One of these award winners is 19-year old Anthony Scheer of the Scheer Family Farm in Iowa. He was given the David Serfling Memorial Scholarship in 2014, which is awarded to the top applicant each year.
Anthony has been raising hogs sustainably and humanely for Niman Ranch since he was 12 years old. That makes him the youngest farmer we have ever worked with! His father started raising hogs with him in 2012, and now they work side-by-side when Anthony finishes class at Kirkwood Community College. He’s considering earning his bachelor’s degree at Iowa State, but he may start farming right after his time at Kirkwood. His long term plan is to expand his partnership with his dad to raise 2,000 head of hogs per year for Niman Ranch.
Over the last seven years and entirety of his teens, Anthony worked hard to do well in school while working hard in his free time to satisfy his passion for farming. In recognition of his strong commitment, we offered him an opportunity that goes beyond helping him pay for college. Anthony accepted an internship this summer at one of our sow farms in Illinois, where we raise mother and baby hogs for farmers who are unable to do so on their own farm.
“I learned an abundance of ways to be more efficient on our family farm, along with helpful breeding tips and techniques,” says Anthony. “I would encourage any student who is considering a career in niche market swine production to participate in an internship with Niman Ranch.”

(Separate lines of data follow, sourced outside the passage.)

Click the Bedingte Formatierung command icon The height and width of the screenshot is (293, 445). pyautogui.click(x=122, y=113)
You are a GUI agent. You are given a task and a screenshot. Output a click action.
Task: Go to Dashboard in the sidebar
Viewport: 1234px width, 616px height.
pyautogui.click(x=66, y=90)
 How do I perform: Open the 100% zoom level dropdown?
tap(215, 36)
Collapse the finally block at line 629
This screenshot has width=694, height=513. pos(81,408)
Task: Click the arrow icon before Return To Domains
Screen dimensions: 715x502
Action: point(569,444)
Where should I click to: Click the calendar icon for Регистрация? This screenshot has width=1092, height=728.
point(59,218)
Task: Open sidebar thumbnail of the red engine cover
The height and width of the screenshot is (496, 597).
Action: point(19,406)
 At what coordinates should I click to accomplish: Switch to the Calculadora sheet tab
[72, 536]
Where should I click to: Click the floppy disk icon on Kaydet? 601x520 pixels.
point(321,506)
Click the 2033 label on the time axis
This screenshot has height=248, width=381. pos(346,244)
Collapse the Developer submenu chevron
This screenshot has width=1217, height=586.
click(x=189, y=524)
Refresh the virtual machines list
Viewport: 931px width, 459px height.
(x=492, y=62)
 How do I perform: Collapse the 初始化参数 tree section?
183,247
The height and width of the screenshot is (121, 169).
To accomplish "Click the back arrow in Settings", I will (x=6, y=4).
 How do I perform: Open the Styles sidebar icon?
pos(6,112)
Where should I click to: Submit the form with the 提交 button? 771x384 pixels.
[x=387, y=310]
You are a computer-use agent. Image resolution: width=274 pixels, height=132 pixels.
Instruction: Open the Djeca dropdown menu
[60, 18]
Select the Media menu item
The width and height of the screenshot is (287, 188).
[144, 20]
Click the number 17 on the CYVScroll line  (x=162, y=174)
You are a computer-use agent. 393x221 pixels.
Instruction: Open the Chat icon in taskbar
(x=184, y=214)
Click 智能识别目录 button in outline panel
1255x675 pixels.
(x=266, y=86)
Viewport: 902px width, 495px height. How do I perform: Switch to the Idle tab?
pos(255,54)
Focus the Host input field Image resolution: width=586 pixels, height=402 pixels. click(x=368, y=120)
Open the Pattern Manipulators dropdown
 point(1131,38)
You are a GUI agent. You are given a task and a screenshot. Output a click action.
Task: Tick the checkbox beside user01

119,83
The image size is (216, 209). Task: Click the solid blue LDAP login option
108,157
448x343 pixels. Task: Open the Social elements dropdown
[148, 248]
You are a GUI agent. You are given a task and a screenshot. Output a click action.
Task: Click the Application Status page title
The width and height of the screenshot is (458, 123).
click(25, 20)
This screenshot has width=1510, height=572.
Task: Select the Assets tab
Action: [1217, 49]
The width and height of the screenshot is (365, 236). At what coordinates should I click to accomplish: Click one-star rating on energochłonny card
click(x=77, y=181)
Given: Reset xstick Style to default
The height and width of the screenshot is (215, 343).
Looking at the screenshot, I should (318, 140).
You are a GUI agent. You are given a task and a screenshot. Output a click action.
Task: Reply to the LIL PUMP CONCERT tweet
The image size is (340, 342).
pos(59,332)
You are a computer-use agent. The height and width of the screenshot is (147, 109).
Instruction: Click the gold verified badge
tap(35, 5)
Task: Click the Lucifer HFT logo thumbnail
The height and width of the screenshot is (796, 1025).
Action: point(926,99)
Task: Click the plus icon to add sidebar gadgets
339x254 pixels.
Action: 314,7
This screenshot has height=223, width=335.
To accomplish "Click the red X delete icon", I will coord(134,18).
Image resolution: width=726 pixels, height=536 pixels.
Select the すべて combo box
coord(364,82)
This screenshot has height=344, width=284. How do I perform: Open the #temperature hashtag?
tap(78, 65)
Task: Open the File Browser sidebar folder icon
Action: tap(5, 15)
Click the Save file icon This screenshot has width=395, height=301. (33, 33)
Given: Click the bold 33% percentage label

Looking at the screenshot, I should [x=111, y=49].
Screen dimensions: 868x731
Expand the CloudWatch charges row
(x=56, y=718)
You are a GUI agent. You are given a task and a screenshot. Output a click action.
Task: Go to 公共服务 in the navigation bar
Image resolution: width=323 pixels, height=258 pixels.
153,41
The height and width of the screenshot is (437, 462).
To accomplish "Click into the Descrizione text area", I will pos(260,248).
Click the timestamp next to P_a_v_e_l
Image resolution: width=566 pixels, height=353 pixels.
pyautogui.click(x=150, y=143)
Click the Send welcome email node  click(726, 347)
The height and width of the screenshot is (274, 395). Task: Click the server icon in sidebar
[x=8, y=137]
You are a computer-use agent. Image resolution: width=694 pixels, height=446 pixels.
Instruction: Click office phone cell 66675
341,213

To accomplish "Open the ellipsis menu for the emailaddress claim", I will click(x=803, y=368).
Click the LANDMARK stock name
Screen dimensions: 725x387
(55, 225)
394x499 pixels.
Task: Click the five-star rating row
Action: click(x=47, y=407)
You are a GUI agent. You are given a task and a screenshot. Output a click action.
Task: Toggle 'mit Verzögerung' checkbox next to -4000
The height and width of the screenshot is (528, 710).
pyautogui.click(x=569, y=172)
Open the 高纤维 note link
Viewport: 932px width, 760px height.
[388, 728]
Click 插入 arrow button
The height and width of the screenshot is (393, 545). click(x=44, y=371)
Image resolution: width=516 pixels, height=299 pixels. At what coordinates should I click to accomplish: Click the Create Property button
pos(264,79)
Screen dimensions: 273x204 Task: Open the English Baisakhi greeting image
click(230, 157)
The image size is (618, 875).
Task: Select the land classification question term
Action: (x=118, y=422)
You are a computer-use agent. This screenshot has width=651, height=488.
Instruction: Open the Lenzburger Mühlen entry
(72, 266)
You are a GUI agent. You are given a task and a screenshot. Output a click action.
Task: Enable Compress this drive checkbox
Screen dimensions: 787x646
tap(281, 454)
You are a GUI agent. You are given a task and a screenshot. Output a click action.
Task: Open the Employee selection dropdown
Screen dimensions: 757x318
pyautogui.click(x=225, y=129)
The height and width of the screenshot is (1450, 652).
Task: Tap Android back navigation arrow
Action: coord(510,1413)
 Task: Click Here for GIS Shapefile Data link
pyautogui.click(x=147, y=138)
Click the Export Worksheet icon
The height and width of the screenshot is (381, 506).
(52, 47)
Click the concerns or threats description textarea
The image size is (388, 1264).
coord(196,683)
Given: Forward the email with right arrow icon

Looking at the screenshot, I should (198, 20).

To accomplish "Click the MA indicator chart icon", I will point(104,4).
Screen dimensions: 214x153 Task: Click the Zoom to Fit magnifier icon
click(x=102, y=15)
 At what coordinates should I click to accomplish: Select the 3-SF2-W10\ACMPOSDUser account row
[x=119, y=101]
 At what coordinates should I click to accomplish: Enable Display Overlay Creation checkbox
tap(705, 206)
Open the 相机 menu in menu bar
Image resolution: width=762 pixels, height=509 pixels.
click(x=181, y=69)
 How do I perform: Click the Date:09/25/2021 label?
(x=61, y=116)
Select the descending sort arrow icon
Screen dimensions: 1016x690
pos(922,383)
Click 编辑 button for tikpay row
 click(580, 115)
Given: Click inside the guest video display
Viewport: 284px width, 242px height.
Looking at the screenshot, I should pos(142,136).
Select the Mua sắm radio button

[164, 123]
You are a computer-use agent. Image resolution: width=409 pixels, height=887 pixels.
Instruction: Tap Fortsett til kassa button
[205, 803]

Even though the internship proved meaningful to Anthony, we felt it just wasn’t enough! We also offered him the chance to travel across the country to see firsthand how businesses we work with raise money from their tables to give back to farm families like his.
A Young Farmer’s Journey From Table To Farm
This summer, Anthony left his internship to attend Next Generation Scholarship fundraising events in Florida, Arizona and Colorado. These three events were held by five chefs, two meat distributors and one natural foods grocer. All of them volunteered a lot of time and effort to host these events, which greatly contributed to the $50,000 we raised this year for scholarship awards.
Pig & Pickle, Scottsdale, AZ
Anthony’s first fundraising stop was at Pig & Pickle in Scottsdale, AZ. Owner and Executive Chef Keenan Bosworth was a featured chef at our Farmer Appreciation Dinner the same year Anthony won his David Serfling Memorial Scholarship, so it was a warm reunion for the two. There were a lot of firsts for Anthony on this trip – it was his first time traveling west of Iowa, seeing a cactus, representing Niman Ranch as a farm ambassador and his first time trying octopus!
Chef Gio Osso of Virtu and Matt Taylor of Gertrude’s joined Chef Keenan at Pig & Pickle to serve 44 people a five course meal featuring Niman Ranch products. All three of the chefs involved source our products through Sterling Institutional Food Service, one of the family-owned and operated distributors we work closely with.
“What made this event so unique was how they had three chefs cooking!” says Anthony. “It never ceases to amaze me how well these guys work together when they might be expected to compete against one another.” The teamwork he witnessed this first experience made it all the more meaningful.
Marczyk Fine Foods, Denver, CO
Niman Ranch has been working with Marczyk Fine Foods since 2001. Pete and Paul Marczyk are two brothers who have a deep passion for good food, and good people. Their business has expanded to two locations on the east side of Denver as they’ve grown to become the premier natural grocer in the city. They offer both local and sustainable products and only sell Niman Ranch meats.
The Marczyk’s have been hosting their Eat a Burger, Fund a Farmer event for the last four years in a row. This is a twist on their locally-famous Burger Night, which runs from Memorial Day through Labor Day. They donate through burger purchases, a “round-up” call to action at their registers and through the sale of a special pork sandwich dedicated to the scholarship fundraiser.
The Marczyk family also hosted a private dinner the night prior with 20 of their loyal customers. “As the evening continued, I became closer with everyone and began to realize their passion for food,” Anthony remembers. “They care about the animal’s environment, the animal’s diet and especially the humane treatment of our livestock. It was an eye opening experience for me.”
When all was said and done, the private dinner and proceeds from both grocery stores raised their highest donation yet – over $12,000!
Parkshore Grill, St. Petersburg, FL
Anthony’s last stop on his Table to Farm journey was on the western coast of Florida. He was greeted by the Niman Ranch team with tickets to a Tampa Bay Rays game – the first MLB game he’s been to since he started raising hogs at age twelve! It was a perfect start to the trip.
This final Next Generation Scholarship fundraising dinner was hosted by Executive Chef Tyson Grant of Parkshore Grill and Executive Chef Jason Cline of The Birchwood, both of whom were a Niman Ranch Featured Chef in years past. The pair joined forces for the first time last year and continued this new tradition with a phenomenal five course meal. The dinner was a sell-out. Over 55 people came together to meet Anthony and support the scholarship fund for the second year in a row.
Beyond sharing his own experiences with guests, he made a meaningful connection and learned from the experiences of others:
“I love meeting new people, so that’s always a highlight on these trips; this one especially because I met Steve Westphal and his wife Nancy. Steve is the owner of The Parkshore Grill. We spoke throughout the meal about several things – Niman Ranch, my experiences on the farm and his successes. I learned a lot from this man about building my own business and enjoying what I do. I am looking forward to Steve and Nancy visiting later this year during their RV trip!”
The Niman Ranch team feels fortunate to have given Anthony the chance to experience a broader perspective of the food system and learn about what happens to livestock once it leaves his farm. From his internship to his time on the road, we appreciate the time and work Anthony put into helping us give back to farmers, from table to farm. We look forward to continuing our commitment year after year as we come together with businesses across the country to support the next generation of farmers.